見るとなんだかとてもかわいらしい女の子が座っていた。
「ええそのようです。ただ、ここがどんな場所かもまだ知らないので教えてもらえると嬉しいです。」
「よかった。男の人だったらどうしようと思ってたけど、やさしそうな女の人でよかった。」
少女はなんだか安心したようだった。
「えっと、私の名前は田中涼子です。あなたと同じストーリー部署の勤務です。それで、その、ここがどんな会社か知らされていないんですか?」
「ええ、まあ。」
少女はため息をついた。
「これだから支部長は。あの人いつも適当すぎるんですよ!」
こんなに気弱そうな少女がこれだけははっきりと言った。きっとあの男は本当に適当なのだろう。

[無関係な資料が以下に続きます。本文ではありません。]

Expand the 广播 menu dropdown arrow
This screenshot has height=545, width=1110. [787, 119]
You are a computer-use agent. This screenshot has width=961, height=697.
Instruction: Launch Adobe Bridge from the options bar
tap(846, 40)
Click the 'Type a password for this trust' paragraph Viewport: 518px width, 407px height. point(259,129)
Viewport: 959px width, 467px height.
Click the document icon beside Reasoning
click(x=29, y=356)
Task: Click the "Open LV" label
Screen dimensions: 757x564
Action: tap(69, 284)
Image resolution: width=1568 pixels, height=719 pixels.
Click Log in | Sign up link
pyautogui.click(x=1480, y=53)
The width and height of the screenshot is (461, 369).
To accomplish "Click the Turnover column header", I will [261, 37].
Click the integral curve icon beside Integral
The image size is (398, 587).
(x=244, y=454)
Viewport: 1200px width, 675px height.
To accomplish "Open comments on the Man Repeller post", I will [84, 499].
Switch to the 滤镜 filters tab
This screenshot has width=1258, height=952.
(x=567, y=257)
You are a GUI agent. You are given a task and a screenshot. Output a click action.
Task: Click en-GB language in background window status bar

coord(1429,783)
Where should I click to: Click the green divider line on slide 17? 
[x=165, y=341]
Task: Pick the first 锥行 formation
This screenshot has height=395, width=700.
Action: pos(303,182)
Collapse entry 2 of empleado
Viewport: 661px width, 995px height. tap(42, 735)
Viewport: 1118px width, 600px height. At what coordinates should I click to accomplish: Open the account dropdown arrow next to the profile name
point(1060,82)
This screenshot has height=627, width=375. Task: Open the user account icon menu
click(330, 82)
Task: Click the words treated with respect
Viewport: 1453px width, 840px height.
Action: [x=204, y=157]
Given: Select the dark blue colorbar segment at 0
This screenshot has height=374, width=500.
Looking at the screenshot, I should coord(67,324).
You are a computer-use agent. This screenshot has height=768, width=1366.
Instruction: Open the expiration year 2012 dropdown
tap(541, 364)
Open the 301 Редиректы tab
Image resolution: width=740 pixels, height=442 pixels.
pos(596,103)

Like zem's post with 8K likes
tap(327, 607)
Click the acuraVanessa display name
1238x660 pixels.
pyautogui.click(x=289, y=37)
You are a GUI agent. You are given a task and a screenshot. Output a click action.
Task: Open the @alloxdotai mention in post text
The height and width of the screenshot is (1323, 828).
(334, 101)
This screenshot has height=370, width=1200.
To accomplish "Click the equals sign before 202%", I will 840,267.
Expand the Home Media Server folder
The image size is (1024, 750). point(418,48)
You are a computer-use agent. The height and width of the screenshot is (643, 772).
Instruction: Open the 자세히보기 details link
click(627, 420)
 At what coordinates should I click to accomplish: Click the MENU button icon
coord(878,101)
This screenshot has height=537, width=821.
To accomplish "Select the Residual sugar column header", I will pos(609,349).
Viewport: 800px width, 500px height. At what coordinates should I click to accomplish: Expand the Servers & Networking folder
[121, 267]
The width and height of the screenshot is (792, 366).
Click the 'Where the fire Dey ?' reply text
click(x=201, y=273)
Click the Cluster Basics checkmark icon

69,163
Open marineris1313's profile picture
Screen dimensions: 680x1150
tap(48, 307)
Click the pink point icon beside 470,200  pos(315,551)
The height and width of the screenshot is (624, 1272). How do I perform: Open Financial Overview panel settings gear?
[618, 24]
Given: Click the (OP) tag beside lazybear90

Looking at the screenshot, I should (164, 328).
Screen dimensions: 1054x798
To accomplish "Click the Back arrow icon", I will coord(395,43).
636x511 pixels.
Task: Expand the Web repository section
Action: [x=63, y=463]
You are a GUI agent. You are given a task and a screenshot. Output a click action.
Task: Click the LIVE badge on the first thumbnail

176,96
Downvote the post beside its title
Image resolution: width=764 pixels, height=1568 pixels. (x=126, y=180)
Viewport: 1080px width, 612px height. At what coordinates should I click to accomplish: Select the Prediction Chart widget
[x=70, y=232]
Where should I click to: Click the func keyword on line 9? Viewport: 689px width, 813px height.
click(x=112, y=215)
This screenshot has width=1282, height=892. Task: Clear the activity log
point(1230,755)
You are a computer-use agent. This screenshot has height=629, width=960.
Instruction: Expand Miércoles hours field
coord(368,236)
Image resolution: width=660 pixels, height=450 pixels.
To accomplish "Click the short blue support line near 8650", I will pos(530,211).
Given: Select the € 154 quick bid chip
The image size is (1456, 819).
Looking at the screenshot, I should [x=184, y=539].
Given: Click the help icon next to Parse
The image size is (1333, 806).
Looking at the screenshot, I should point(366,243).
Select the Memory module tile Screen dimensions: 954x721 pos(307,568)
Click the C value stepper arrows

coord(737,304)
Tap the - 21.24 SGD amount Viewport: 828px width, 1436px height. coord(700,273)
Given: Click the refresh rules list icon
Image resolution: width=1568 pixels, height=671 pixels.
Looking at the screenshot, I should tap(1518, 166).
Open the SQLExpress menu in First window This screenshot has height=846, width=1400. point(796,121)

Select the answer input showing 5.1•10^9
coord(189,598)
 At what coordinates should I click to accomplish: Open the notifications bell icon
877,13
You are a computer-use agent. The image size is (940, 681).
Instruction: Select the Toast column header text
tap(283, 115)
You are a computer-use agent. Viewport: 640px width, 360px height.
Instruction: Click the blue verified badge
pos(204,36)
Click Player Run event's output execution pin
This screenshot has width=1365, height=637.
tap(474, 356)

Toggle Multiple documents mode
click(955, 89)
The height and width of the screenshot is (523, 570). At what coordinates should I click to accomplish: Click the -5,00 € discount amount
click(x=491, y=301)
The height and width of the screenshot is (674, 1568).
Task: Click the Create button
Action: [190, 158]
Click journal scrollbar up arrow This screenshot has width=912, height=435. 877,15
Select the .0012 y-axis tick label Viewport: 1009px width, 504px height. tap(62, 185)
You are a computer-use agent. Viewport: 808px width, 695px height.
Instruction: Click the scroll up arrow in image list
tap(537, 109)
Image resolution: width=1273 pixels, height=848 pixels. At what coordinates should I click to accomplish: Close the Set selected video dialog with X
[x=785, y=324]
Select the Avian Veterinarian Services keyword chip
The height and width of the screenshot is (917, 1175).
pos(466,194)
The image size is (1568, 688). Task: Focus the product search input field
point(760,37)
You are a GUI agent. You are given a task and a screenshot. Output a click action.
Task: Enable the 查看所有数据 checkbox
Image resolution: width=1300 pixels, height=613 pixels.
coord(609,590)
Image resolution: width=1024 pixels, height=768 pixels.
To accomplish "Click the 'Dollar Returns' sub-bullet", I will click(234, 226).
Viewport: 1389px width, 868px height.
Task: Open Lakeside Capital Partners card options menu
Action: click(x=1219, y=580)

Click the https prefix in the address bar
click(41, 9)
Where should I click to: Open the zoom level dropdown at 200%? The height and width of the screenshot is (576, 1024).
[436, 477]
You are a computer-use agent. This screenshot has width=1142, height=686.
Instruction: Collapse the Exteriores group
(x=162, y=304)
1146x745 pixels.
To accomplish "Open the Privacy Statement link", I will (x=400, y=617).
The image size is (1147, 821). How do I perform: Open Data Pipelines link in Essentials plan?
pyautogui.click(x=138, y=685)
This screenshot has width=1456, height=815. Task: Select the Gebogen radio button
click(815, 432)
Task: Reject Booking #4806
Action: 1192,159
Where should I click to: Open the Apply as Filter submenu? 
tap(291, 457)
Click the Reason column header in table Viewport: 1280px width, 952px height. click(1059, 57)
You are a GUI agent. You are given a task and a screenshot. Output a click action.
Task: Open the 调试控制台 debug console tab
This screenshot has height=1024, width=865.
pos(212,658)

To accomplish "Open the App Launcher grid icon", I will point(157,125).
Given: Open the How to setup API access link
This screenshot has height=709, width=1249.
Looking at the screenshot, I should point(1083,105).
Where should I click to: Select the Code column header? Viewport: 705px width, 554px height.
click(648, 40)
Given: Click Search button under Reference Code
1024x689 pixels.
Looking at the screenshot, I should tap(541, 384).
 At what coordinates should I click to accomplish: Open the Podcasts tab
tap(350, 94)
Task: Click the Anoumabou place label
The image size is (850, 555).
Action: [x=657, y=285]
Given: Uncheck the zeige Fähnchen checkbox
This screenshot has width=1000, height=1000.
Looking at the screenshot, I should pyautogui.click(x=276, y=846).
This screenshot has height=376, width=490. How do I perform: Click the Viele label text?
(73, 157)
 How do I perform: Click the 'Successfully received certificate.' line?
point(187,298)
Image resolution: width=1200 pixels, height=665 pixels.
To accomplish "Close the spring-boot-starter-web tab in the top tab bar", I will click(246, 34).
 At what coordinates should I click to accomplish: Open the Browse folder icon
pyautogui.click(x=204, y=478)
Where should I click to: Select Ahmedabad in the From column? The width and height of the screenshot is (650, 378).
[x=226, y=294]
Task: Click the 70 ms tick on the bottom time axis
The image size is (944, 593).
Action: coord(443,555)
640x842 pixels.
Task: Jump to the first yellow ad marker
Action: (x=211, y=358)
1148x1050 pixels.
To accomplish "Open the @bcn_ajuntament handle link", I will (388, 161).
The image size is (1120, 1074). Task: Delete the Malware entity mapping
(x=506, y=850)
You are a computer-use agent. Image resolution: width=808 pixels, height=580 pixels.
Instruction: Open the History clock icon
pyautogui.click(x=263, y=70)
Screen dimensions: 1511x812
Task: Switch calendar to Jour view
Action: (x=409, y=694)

「えっと、ここでは社名にもある通り夢を作成しています。」
「社名?ゆめ?」
何を言っているのだろうかこの少女は。
「はい。そ、そうなんです。うちの会社のDMとはドリームメイキングの略です。でも、個人的には少し安直な名前だなーって思うんです。」
「で、夢を作るってどういうこと?」
「それはえーっと、皆さんが見る夢の映像を私たちで作成し、それを皆さんの夢を通して配信するんです。」
「夢ってあの寝てる時に見る奴?あのレム睡眠の時に見るっていうあれ?」
「はい、そうです。」
ほー。あれを作ると申すかおなごよ。我、狐に化かされたのではと頬をつねれど、ひりりとただただ痛みける。夢かうつつか問われれば、これまさにうつつなり。夢作り出すうつつなり。
さて、こんな片言古文を頭で錬成している間に、少女は何やら紙に書いていた。
「えっと、これを見てください。」
見るといろいろな部署が書かれていた。
「その、夢を作ると一口に言っても色々な仕事に分かれています。どんなストーリーの夢を作るのかを考えたり、それを映像にしたり、実際にそれを皆さんにお届けしたり。いろんな仕事があるんです。」
「へー、そうなんだ。」
紙には原画、中割とか書いてある部署もあるので、アニメづくりみたいな感じだろうか。でも、演技や撮影の部署もあるので実写もあるのかな?
「そ、それで私たちはストーリーを担当します。どのような設定の世界なのかや、どんな人、キャラクターを登場させるのかを考えて、それを他の部署の方々に形にしてもらいます。」
「そうなんだ。で、このブースに4つ机があるけどこの人たちがストーリー担当?」
「えと、違います。今は私と伊藤さんだけです。ただ、伊藤さんが倒れちゃって一人でした。それでもあなたが来てくれましたが。」
「つまり今は私も入れて2人だけってこと?」
「えーっと、はい、そうです。」
「ちなみにストーリーってどれくらい書くの?」
「そうですね...大体一日5人分ほど書いてください。短編小説ほどの長さで大丈夫です。大体は過去に先輩方が作った夢を使いまわしますが、順次古いものから入れ替えていくんです。」
「二人で5個のストーリーを作るの?」
「えと、いえ、それぞれで5人分です。関東は人が多いので大変なんです。」
私は絶句した。一日に5本の短編小説を書けと?
天日干しされた雑巾のような私の脳からいったいどれほどのアイデアを絞り出せというのだろうか。
きっと私の絶望は顔にくっきりと出ていたのであろう。彼女は苦笑いした。
「その、まだ慣れないことも多いと思うので、私も手伝います。一緒に頑張りましょう。」
少女の無垢な笑顔に私は逆らえず、机に座り、パソコンの電源を入れた。